Start of Supplied passage

BRCA1-associated proteins that form a BASC. (A–D) Components of the BASC coimmunoprecipitate. Immunoprecipitations were done with HeLa nuclear extracts (NE) (A–C) and 293T whole-cell extracts (TCL) (D). Antibodies and immunoprecipitation/Western conditions are described in the Materials and Methods section. (E) BRCA1 resides in a large complex of >2 MD. Components of the BASC complex cofractionate on DEAE and Superose 6 columns. HeLa nuclear extracts were fractionated and step eluted (0.2–0.4 m KCl) on a DEAE column. The majority of BRCA1 eluted in the 0.3 m fraction. The 0.3 m fraction was fractionated further on a Superose 6 gel filtration column. BRCA1 was detectable only in the void volume (>2 MD). Other components of BASC were detected as multiple peaks; all contain one peak in the void volume that co-elutes with BRCA1. Other peaks of smaller sizes exist independent of BRCA1. The majority of the RAD50 complex that is independent of BRCA1 elutes in the 0.2 m KCl on the DEAE column.

End of Supplied passage
Start of Entries shown

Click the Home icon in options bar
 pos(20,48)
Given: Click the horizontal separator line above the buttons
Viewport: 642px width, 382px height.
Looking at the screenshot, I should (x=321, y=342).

End of Entries shown

__Assigned task__. According to the BRCA1 complex text, on what column was the 0.3 m fraction fractionated further?

__Result__. A Superose 6 gel filtration column.